De las miles de imágenes que recogimos aquellos días hay una que la tengo clavada en la retina: la de sus hijos Guillermo y Enrique, tras el féretro de su madre. Caminaban junto a Carlos, su padre, y su abuelo el duque de Edimburgo. Iban serios, cabizbajos, agarrados de la mano seguramente sin entender lo que estaba ocurriendo a su alrededor. Eran demasiado jóvenes para saber cómo iba a influir en sus vidas la muerte de una mujer como Lady Di, así como en el devenir de la monarquía británica.
Han tenido que pasar veinte años para que Guillermo y Enrique se abran en canal y saquen todo el dolor que llevaban dentro, así como reconocer el vacío que sintieron al perder a una madre que si, bien es cierto que cometió algunos errores, también lo es que siempre, siempre puso a sus hijos por delante de su propia felicidad.
Confesar como han confesado que se arrepienten de no haber prestado atención a la última llamada que les hizo porque estaban jugando, demuestra cuán profundo es su arrepentimiento. Tan grande que tuvieron que recibir asistencia psicológica durante años. Lo dicen los expertos: cuando un ser querido se va hay que pasar el duelo, no intentar ocultarlo, y dar rienda suelta al llanto y a esa sensación de orfandad que a todos nos invade en algún momento de nuestra vida. Ellos no lo pudieron hacer, encorsetados como viven los Windsor y educados para que nunca, ocurra lo que ocurra, den rienda suelta a sus sentimientos más íntimos.
En el documental que han grabado para la BBC "Diana 7 días", han hablado a calzón quitado, dando respuesta a muchas de las preguntas que nos hemos hecho a través de estos años. Así por ejemplo, tienen palabras de agradecimiento y cariño hacia su abuela la Reina Isabel porque, según han manifestado, se volcó en protegerles de la curiosidad y de la persecución continua de los medios. También hacia su padre porque "él pasó por el mismo proceso de duelo que nosotros". Ni una palabra sobre las dos personas que más odiaba Diana, su suegro el Duque de Edimburgo y Camilla Parker.
Conscientes de que el mito de Diana sigue presente en el corazón de la gente, han querido protagonizar algunos actos de los muchos que están teniendo lugar en Londres y en el mundo. Por ejemplo, en el Palacio de Kensington, la residencia oficial de Diana, han inaugurado un pequeño jardín con sus flores favoritas, donde piensan instalar un monumento que recuerde la figura de Diana a quienes a diario se acercan a rendirle su pequeño homenaje.

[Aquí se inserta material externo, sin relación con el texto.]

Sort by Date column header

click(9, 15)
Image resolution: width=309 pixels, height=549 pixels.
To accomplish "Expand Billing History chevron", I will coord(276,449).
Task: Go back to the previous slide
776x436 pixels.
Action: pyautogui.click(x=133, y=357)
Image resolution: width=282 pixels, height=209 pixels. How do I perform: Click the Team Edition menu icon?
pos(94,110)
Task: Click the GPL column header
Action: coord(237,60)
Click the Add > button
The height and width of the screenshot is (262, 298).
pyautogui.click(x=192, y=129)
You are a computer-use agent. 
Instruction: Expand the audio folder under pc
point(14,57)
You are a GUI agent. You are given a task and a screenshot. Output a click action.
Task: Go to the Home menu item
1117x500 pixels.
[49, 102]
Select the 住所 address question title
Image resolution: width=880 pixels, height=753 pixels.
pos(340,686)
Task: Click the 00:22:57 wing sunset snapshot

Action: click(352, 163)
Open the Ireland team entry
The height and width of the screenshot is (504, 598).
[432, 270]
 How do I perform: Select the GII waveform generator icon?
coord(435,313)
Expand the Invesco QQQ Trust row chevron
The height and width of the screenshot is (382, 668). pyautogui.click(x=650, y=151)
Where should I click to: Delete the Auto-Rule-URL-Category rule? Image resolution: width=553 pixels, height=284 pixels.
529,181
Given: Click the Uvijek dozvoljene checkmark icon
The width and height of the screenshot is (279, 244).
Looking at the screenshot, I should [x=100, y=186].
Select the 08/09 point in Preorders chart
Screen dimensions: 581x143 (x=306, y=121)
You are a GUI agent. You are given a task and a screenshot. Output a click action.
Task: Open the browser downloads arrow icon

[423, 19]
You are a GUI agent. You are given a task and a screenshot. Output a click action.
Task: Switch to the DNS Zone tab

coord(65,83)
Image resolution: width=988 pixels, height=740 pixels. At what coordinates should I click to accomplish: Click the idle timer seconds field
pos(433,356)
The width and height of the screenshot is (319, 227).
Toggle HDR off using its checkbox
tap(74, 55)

También Carlos y Enrique se han reunidos con los representantes de aquellos asociaciones benéficas a las que tanto apoyó su madre para colaborar con ellos. Pequeñas obras con las que intentan llenar el gran vacío que dejó en sus vidas. Hoy Diana ya puede descansar tranquila y ellos rendirle el tributo que no le rindieron cuando murió.